Недалеко от места торга стояли двое. Старик и мужчина помоложе. Они были разными по возрасту, но удивительно похожи друг на друга. Одного роста, одинаковые длинные крючковато-мясистые носы, настороженные, злые глаза. Они не стали дожидаться конца торга, за которым молча наблюдали, и двинулись дальше, туда, куда показывал рукой цыган — к небольшой лавке, где продавали спиртные напитки.

Мужчины подошли, остановились, молча смотрели на людей, толпившихся у прилавка. Они не торопились подходить к толпе и минут пятнадцать наблюдали за происходящим. Это были Славук и его сын Антон. Наконец старик легонько подтолкнул сына в бок и тихо сказал:

— Ну, что, Антон, начнем?

И, не дожидаясь ответа, двинулся к толпе. Его глаза отыскивали нужного им человека. Славук знал, что тот человек здесь, среди любителей замочить покупку или желающих выпить за чужой счет.

Вскоре его глаза остановились на мужчине.

— Вот он! — выдохнул Славук и повернулся к сыну. — Подойдем, только не дрейфь, веди себя так, как будто с ним давно знаком.

Они подошли к стоявшему среди выпивших мужчине. Славук хлопнул его по плечу:

— Миша, здорово!

Миша был высокого роста, но до того худой, что одежда болталась на нем, как на вешалке. Он посмотрел на подошедших безразлично-потухшим взглядом голубых глаз и негромко ответил:

— Здоровы!

— Я смотрю, ты уже на взводе, а то хотел предложить бутылку на троих раздавить, — Славук указал рукой на сына. — Встретились мы с другом и видим: ты один скучаешь.

Михаил несколько оживился, но в глазах таилась недоверчивость. Он давно не помнил случая, чтобы кто-то пригласил его просто так выпить.

— И что, у вас деньги есть?

— Ради тебя найдем.

— Ну, тогда пошли! — решительно заявил Михаил и первым двинулся к лавке.

Славук не зря разыскивал этого человека. Десять лет назад у Трубкина неожиданно заболела и вскоре умерла жена. Детей у них не было, и остался Трубкин один. У него не было ни друзей, ни родственников. Горевал и веселился сам. Постепенно смирился со своим одиночеством и теперь уже не представлял свою жизнь иной.
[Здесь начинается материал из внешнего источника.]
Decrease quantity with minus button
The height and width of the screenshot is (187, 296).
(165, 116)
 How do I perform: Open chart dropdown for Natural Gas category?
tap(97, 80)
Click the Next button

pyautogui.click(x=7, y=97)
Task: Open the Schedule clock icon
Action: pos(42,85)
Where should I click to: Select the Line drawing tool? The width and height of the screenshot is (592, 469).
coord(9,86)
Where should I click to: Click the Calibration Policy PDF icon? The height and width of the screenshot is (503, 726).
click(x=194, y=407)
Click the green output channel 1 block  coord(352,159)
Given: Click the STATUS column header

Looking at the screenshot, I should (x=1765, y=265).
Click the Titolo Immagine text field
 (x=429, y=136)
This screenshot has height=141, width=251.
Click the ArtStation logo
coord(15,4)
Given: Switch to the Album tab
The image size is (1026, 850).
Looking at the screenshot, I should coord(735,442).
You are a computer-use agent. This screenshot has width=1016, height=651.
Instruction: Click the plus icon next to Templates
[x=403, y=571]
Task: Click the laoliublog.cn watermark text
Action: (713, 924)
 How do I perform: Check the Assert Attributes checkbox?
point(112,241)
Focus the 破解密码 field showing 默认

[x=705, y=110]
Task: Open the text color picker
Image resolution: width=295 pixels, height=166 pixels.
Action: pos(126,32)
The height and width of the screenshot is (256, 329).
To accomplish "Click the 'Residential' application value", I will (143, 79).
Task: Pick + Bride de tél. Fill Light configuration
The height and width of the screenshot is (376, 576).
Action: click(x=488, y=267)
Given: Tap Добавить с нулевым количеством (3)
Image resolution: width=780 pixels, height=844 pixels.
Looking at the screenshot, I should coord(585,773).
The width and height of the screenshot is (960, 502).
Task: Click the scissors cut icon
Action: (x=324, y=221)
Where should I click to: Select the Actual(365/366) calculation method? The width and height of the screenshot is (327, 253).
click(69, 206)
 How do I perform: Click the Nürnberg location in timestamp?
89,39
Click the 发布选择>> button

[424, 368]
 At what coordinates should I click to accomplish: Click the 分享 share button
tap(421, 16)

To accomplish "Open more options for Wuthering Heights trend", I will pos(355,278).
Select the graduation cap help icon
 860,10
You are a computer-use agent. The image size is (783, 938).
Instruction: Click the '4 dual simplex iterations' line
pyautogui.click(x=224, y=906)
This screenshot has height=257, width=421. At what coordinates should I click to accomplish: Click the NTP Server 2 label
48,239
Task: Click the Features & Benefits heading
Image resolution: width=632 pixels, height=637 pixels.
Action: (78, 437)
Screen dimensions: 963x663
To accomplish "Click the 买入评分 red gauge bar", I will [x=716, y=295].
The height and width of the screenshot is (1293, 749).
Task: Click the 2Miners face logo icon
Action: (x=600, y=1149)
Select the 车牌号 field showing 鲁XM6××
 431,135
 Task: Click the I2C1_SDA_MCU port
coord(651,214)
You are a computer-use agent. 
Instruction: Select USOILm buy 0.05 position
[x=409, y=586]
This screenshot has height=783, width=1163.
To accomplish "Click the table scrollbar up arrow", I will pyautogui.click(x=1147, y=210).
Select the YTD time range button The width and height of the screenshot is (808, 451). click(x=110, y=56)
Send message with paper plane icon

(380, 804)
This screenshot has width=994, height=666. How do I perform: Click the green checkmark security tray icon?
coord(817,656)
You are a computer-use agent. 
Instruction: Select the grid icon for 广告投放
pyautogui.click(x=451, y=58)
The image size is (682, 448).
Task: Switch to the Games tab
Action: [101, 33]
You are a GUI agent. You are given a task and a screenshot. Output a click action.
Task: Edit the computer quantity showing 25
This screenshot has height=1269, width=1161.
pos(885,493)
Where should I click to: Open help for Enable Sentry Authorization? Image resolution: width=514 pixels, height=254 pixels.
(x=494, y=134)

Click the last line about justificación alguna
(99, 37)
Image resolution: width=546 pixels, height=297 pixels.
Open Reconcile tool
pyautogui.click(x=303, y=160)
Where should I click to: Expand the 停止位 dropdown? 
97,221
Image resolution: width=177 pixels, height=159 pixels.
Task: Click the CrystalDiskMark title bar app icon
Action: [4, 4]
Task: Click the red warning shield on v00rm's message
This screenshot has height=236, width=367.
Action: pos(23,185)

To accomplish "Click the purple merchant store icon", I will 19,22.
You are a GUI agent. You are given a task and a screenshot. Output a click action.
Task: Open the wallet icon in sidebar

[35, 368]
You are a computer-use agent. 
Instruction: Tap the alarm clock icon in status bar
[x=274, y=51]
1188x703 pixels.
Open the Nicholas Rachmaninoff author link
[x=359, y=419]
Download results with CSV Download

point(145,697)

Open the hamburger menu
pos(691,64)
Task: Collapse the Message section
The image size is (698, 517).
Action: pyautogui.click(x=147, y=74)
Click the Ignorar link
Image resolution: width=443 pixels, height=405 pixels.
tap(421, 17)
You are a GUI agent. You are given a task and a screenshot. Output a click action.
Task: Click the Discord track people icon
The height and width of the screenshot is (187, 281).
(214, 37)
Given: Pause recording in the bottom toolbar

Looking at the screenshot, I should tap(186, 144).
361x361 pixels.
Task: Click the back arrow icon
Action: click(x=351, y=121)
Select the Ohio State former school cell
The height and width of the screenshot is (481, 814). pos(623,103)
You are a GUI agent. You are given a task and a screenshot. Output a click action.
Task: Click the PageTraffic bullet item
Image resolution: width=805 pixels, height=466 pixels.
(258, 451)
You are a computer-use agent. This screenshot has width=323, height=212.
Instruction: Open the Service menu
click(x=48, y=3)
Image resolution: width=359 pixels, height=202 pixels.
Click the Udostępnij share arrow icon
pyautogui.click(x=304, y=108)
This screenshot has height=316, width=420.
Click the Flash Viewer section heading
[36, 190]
Славук узнал о нем несколько дней назад, издали осмотрел его хибарку, стоявшую на краю районного городишка, осторожно выпытал у соседей, что он собой представляет, и понял, что лучшей кандидатуры для осуществления своего замысла ему не сыскать. Славук однажды дождался Трубкина и посмотрел на него. Его удовлетворило и то, что Трубкин был почти одного роста с Антоном.

Следующим шагом было знакомство с Михаилом, а там — как сложится. Славук хотел уговорить Трубкина продать свою конуру и объявить знакомым и соседям, что он уезжает куда-нибудь далеко.

Но это были планы, и чтобы они обратились в реальность, отцу и сыну Славукам предстояло действовать.

Славук протянул Трубкину пятерку:

— Иди, купи, тебе без очереди дадут.

Трубкин был уже изрядно пьян и действовал с присущей пьяным людям наглостью. Бесцеремонно расталкивая плечом людей, активно действуя локтями, он пробился к прилавку, возвратился с тремя бутылками вина и, запыхавшись, спросил:

— Где выпьем?

Старший Славук держал себя с Трубкиным так, словно был давно уже знаком. Расчет был прост и точен: Трубкин, будучи почти ежедневно пьяным, не мог помнить всех своих собутыльников, а такая линия поведения Романа Славука давала возможность быстрее сблизиться с Михаилом, установить нужный психологический контакт и сразу же приступить к главному — убедить Трубкина уехать с Антоном. Поэтому он предложил пойти к Трубкину на квартиру.

Дом Михаила был старым, запущенным и маленьким. Небольшая кухня-прихожая с давно некрашенной печью, две комнатушки. В первой стоял грубо сколоченный стол, три полуразвалившихся стула и длинная деревянная скамья. Во второй комнате были широкая двухспальная кровать и этажерка, на которой лежала пожелтевшая бумага.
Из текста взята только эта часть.